Exercise goal: Write out the lines in the records below word for word, everything from the line containing "The height and width of the screenshot is (637, 556)." down to the line containing "Looking at the". Leave the pictures out.

Collected data
= = = = =
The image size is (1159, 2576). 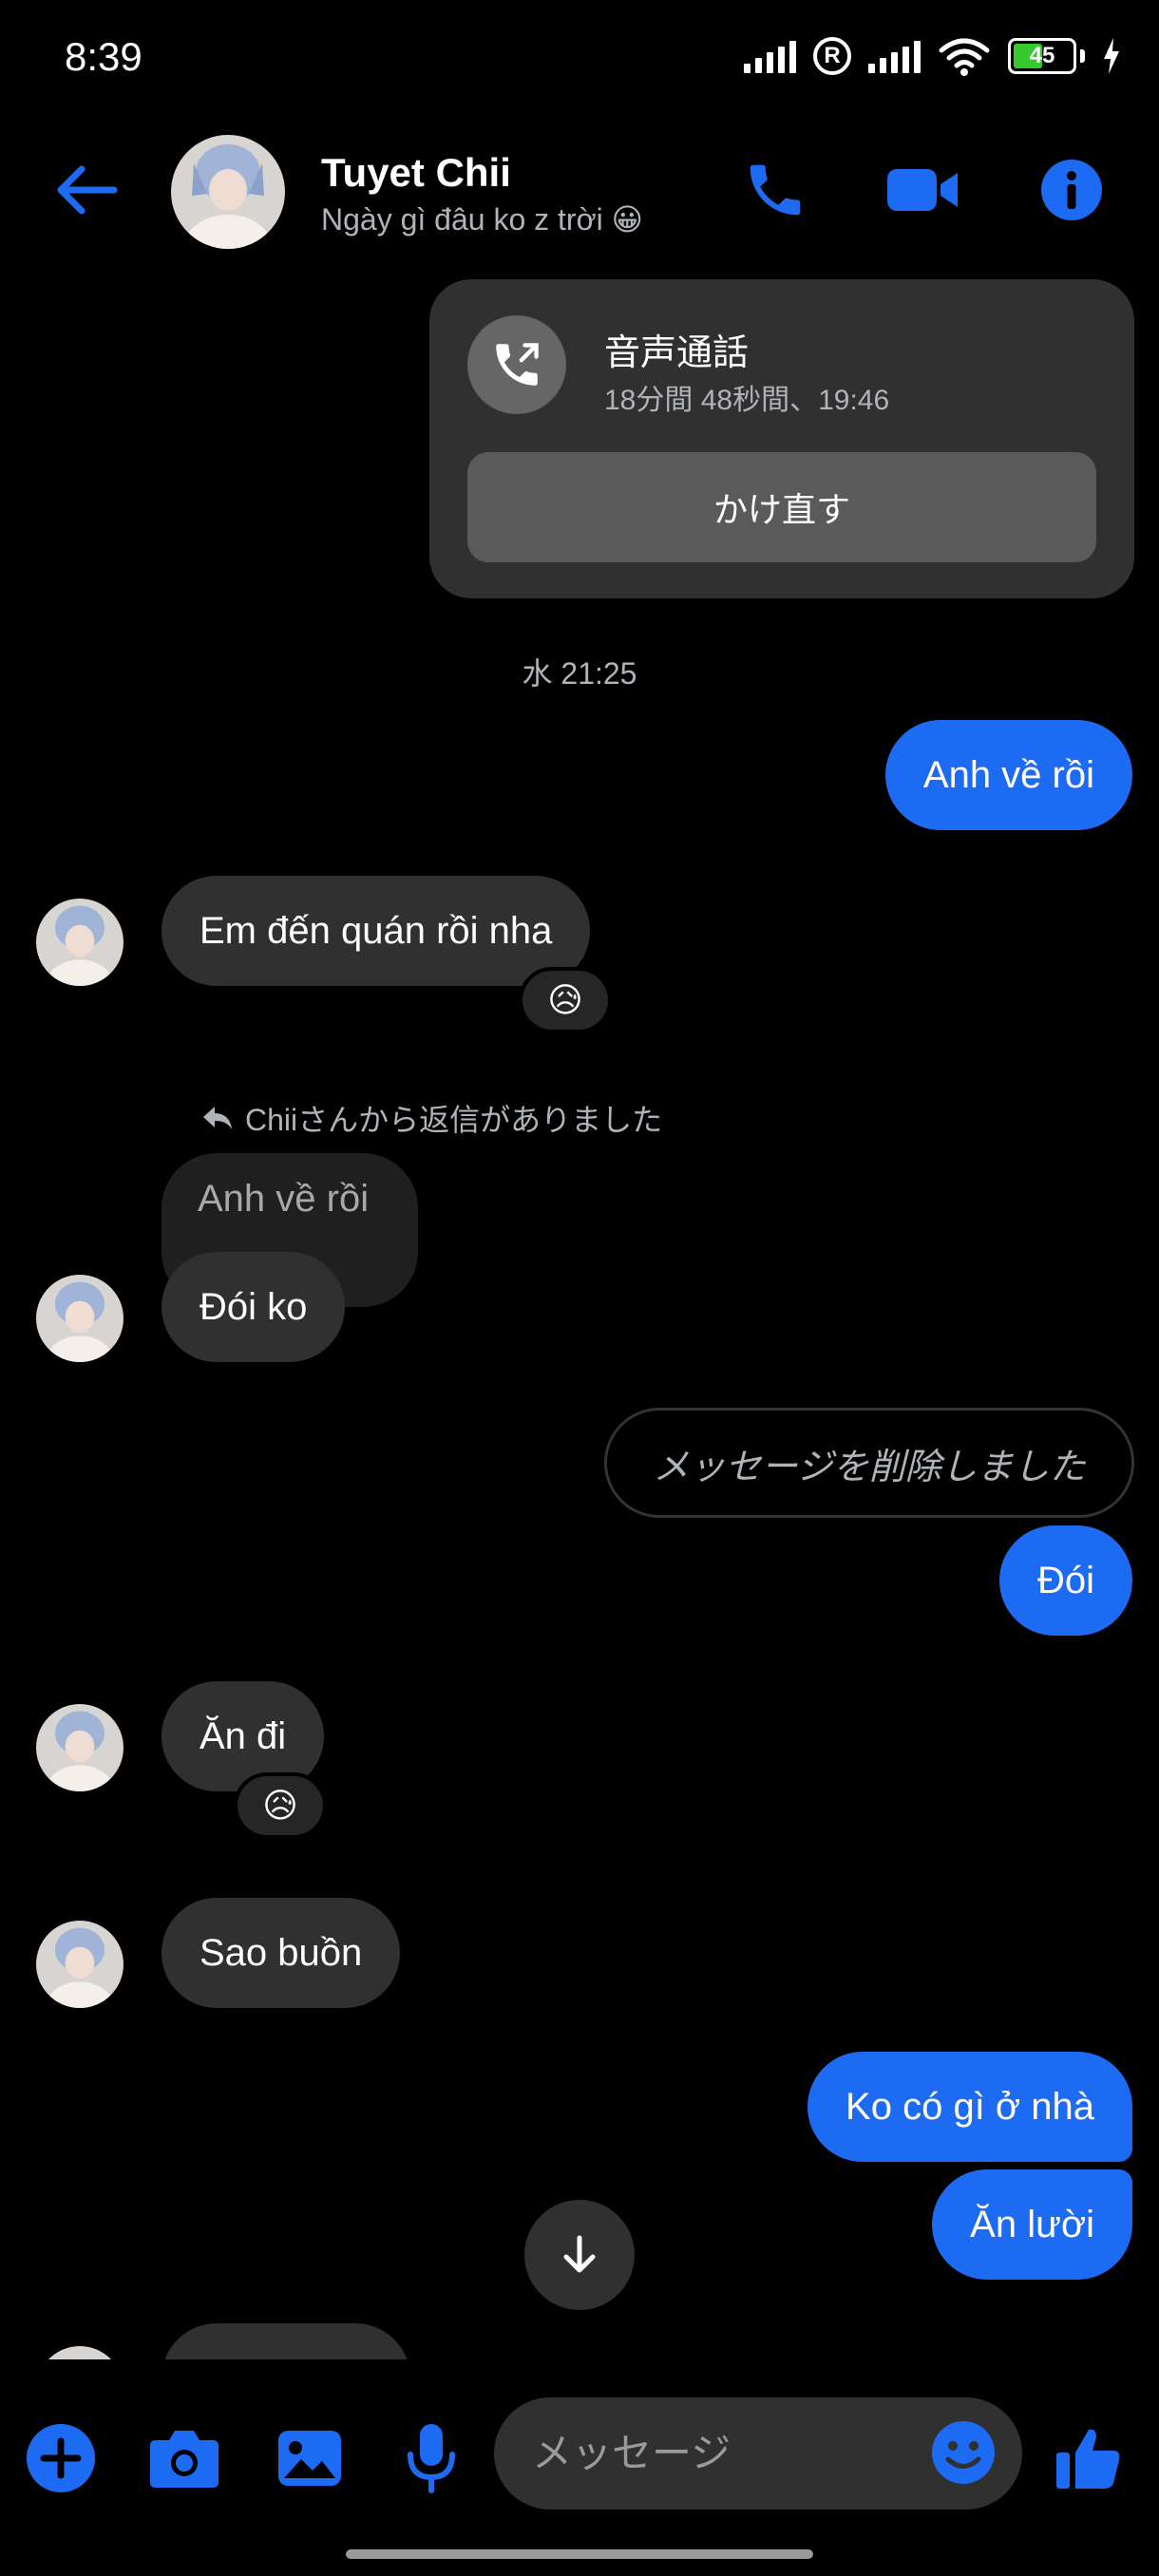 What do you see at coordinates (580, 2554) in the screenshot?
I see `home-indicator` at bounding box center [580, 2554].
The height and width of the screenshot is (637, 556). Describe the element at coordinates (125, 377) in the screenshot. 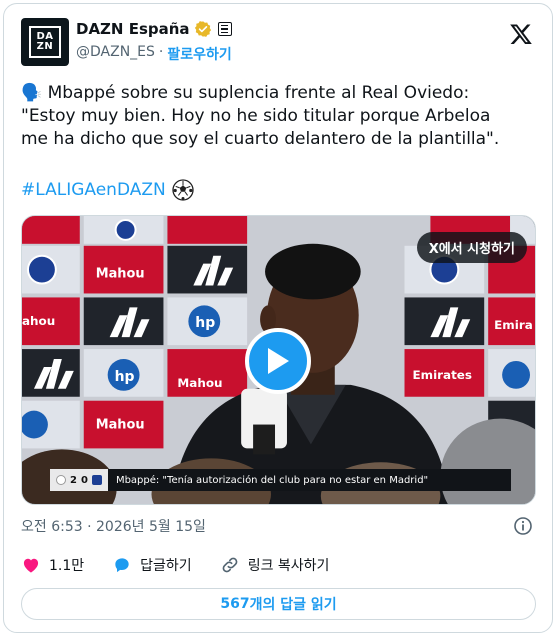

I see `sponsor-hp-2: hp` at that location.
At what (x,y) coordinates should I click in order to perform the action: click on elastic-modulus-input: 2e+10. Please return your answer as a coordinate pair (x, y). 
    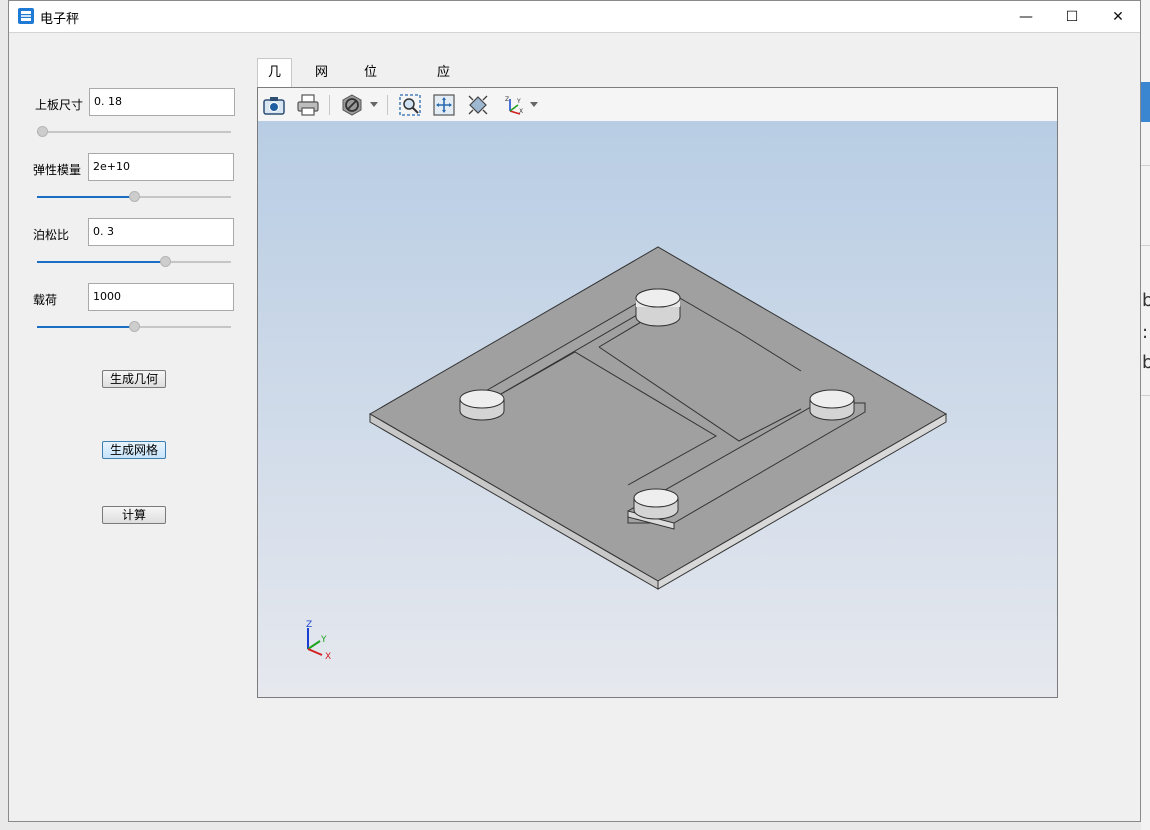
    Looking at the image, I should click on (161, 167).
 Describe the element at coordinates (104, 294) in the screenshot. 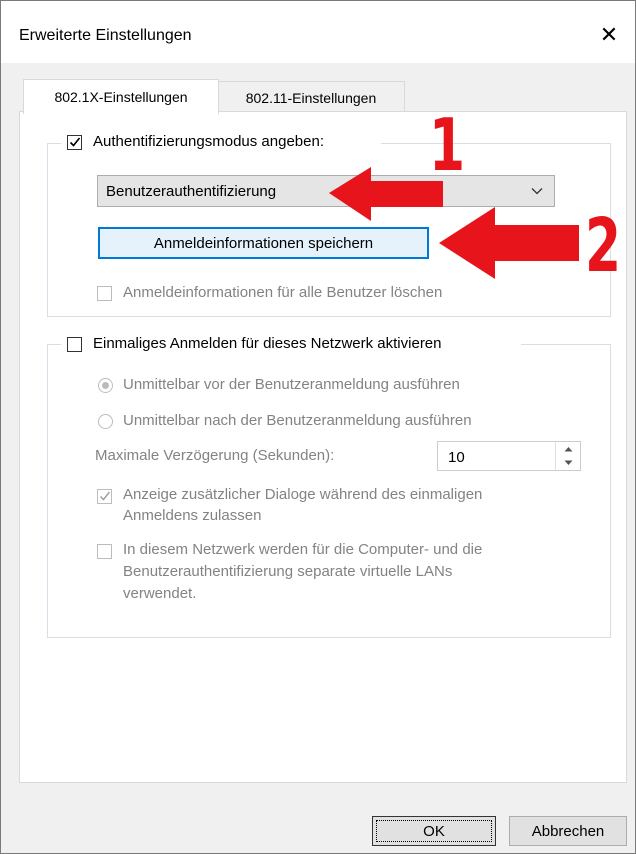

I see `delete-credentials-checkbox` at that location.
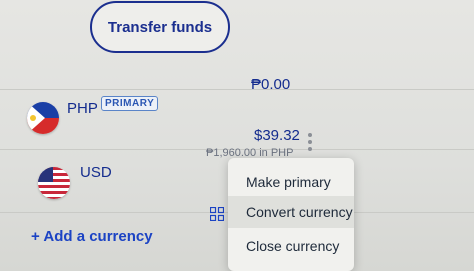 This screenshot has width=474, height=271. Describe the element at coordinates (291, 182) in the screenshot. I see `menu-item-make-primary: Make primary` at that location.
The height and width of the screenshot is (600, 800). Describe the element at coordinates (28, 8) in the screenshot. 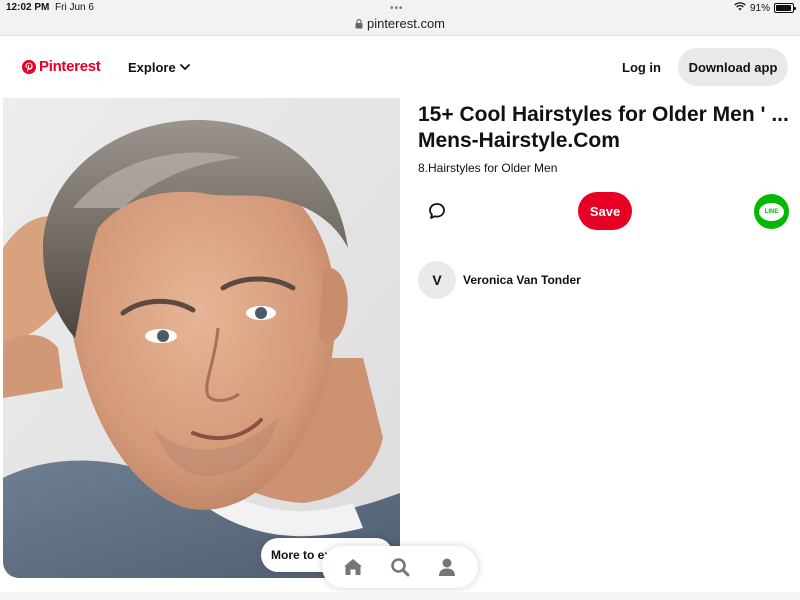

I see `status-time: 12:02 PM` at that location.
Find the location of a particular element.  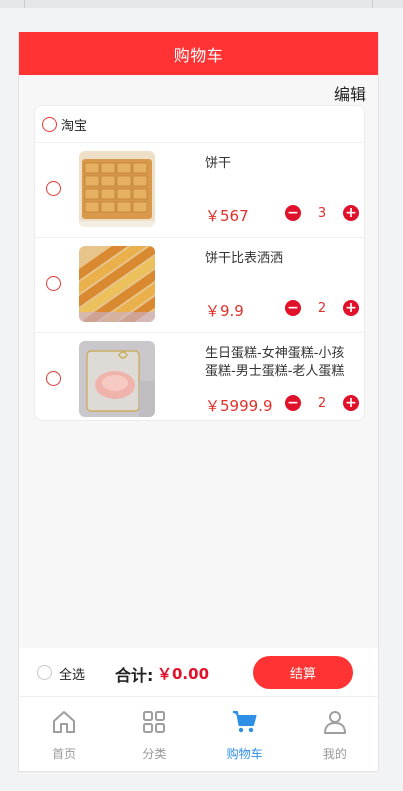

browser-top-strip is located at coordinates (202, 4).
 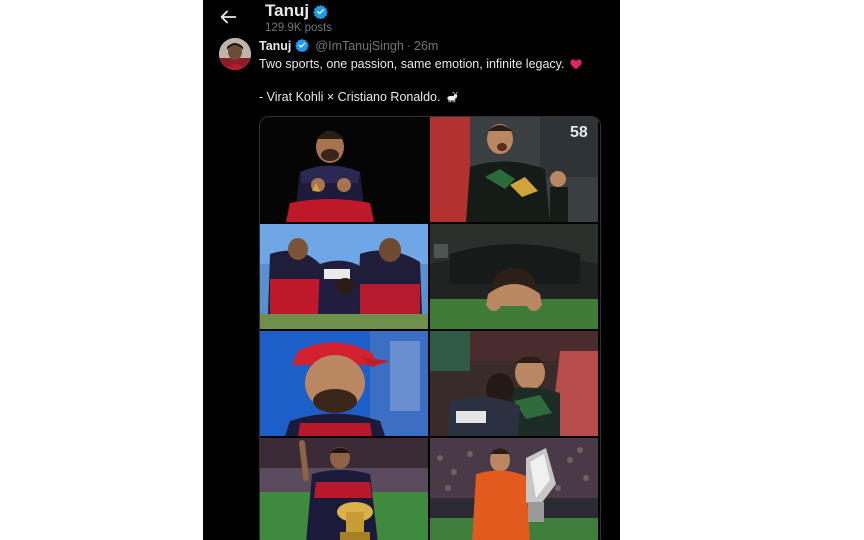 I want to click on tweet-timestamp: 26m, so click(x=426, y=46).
= = = = =
Solution to the exercise:
The height and width of the screenshot is (637, 556). Describe the element at coordinates (125, 377) in the screenshot. 

I see `sponsor-hp-2: hp` at that location.
At what (x,y) coordinates should I click in order to perform the action: click on elastic-modulus-input: 2e+10. Please return your answer as a coordinate pair (x, y). 
    Looking at the image, I should click on (161, 167).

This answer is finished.